If 30 day notification is enough you can check System log with filter below.

( description contains 'License for feature' ) and ( description contains 'will expire on' )

 

To see already expired subscriptions use

( description contains 'License for feature' ) and ( description contains 'expired' )

 

Device > Log Settings allows to configure email notifications.

Enterprise Architect, Security @ Cloud Carib Ltd
Palo Alto Networks certified from 2011

Cyber Elite
Cyber Elite

@RobertShawver,

As far as licenses go, we use a combination method of monitoring the footprint.

First and foremost everything is co-termed upon first renewal so that we're doing as few purchases throughout the year as possible, and we primarily only have to work with a single date. 

Secondly our purchasing team does a good job of knowing when our licenses are due to expire, but it's also something that we check as part of a 1st of the month checklist. Verifying that everything under our account is good to go from a license renewal standpoint, and anything not under the co-term isn't going to expire in the next 60 days and ensure we have a ticket to account for it in the co-term renewal or get it extended prior to license expiration.

Lastly as @Raido_Rattameister mentioned we have everything setup to send us license alerts from the system logs in the event the license gets to a point where there's less than 30 days remaining. This doesn't really ever trigger in our environment because they've been renewed prior to that window, but it does alert us whenever we need to manually load updated licenses and serve as a last resort to get things renewed if it was somehow missed.

 

As for monitoring for hardware failures and the like, we have each device setup to alert us of any high or critical events assuming that it can still talk to us. Then our monitoring platforms are additionally monitoring the devices to ensure that it's reachable and doesn't have any issues that would prevent the device itself from sending the alerts. 

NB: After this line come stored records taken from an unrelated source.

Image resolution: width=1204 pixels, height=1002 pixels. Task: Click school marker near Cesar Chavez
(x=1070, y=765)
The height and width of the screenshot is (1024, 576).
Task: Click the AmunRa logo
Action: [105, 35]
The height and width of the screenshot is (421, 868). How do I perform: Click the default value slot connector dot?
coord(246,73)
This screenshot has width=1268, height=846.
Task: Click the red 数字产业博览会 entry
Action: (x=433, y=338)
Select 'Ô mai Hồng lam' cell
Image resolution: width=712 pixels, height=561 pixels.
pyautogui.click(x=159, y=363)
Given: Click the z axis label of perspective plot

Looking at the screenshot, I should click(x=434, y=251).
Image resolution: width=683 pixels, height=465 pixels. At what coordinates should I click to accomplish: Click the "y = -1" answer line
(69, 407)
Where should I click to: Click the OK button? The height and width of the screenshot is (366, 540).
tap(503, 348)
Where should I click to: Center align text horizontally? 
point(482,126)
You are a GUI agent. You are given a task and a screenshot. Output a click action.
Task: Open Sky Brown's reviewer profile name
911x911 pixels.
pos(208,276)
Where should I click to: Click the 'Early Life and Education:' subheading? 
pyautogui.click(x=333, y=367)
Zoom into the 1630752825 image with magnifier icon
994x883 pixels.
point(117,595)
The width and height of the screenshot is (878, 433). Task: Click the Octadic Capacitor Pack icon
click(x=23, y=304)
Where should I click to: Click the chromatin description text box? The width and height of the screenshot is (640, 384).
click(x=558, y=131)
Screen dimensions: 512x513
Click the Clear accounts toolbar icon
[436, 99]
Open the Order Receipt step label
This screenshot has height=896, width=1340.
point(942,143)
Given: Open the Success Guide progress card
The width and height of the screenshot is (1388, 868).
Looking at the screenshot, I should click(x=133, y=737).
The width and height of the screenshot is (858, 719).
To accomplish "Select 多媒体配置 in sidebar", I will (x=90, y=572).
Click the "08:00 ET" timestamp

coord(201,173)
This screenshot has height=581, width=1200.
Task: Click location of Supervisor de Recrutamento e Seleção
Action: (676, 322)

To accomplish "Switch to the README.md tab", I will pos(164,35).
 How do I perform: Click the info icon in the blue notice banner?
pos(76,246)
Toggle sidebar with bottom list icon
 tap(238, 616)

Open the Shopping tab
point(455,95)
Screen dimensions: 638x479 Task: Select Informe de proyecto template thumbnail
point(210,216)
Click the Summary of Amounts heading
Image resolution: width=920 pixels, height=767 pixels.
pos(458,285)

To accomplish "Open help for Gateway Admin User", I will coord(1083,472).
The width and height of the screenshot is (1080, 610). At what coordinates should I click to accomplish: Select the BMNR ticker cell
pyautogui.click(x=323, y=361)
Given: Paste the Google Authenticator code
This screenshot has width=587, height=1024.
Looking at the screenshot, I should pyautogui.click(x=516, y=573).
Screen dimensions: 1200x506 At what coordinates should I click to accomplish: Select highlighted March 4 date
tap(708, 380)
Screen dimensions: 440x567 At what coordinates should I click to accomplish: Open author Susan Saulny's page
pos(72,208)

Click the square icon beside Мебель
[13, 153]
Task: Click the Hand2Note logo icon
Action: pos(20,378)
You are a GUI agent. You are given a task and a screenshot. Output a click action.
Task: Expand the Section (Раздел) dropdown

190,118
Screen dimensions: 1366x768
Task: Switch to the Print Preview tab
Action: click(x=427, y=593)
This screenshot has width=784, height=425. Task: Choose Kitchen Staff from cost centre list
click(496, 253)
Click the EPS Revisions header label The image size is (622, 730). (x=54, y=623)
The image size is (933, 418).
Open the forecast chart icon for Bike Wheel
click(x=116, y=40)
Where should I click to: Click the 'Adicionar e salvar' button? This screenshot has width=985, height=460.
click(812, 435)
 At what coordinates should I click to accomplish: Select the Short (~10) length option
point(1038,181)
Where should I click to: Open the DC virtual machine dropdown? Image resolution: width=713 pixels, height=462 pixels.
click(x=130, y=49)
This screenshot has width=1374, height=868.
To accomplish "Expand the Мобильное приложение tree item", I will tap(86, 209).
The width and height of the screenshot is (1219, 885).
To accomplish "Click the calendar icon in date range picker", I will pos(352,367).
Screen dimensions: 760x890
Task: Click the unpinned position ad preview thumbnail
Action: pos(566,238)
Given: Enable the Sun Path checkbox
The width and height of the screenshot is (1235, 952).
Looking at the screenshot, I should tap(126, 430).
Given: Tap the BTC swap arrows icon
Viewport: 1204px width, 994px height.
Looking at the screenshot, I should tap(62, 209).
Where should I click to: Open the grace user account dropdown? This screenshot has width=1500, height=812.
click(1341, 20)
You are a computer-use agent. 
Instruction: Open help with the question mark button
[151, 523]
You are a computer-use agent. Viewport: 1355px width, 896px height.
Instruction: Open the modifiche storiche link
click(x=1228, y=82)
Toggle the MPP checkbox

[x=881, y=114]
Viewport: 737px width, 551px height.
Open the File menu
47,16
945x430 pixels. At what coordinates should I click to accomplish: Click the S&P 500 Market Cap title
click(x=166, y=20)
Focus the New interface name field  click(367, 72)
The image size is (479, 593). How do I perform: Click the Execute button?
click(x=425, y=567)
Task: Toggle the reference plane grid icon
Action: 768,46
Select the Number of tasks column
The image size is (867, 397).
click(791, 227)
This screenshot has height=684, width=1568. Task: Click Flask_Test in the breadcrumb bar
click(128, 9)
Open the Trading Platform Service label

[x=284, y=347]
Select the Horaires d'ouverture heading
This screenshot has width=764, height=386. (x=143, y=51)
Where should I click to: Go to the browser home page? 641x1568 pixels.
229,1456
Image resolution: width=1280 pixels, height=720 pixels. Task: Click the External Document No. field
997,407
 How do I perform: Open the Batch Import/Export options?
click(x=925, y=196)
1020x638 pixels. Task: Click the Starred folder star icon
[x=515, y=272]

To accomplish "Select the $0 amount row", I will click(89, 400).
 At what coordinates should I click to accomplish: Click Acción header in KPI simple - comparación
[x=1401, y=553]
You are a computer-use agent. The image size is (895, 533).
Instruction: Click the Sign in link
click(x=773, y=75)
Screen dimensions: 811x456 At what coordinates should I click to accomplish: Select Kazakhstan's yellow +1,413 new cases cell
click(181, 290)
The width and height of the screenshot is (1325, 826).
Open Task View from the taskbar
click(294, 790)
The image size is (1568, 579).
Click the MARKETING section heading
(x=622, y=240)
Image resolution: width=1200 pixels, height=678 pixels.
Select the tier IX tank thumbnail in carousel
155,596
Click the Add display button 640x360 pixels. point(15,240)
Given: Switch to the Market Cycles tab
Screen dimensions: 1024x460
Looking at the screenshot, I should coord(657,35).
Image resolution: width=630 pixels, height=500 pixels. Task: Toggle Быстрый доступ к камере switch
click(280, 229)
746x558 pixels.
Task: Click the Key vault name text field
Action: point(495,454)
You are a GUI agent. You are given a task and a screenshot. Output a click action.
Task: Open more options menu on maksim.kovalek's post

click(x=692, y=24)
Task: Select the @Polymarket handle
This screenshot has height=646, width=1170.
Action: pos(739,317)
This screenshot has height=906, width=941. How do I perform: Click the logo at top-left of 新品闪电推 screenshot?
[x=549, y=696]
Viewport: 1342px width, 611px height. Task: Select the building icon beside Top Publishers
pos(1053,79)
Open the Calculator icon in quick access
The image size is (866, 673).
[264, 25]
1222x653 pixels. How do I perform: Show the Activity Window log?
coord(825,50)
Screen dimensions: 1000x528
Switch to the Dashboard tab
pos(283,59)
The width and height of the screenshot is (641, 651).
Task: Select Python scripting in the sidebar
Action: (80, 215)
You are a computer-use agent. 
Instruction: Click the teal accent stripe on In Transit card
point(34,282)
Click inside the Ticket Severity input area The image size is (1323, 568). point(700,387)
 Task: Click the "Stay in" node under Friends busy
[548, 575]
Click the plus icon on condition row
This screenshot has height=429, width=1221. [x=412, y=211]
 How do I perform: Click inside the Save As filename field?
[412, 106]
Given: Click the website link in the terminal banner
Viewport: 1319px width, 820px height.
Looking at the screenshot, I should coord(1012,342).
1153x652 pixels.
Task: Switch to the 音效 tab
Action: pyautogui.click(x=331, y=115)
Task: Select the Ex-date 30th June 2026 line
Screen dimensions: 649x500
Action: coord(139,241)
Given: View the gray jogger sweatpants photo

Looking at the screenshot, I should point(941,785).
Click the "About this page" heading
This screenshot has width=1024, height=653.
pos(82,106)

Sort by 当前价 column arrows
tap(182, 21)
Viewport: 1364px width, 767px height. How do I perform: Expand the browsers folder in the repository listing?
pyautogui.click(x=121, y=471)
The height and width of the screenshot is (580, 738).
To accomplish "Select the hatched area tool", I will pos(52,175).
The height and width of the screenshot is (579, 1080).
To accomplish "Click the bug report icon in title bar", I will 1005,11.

I'd also look into the free version of AIOps for your equipment if you aren't already using it. AIOps free still gives you a lot of information about your devices and serves as a good way to keep an overview of everything at a high level. Premium has additional features available, but if all you care about is device health the free features offer more than enough capability in my opinion.

Thanks.  I need to be at 10+ for AIOps, yes?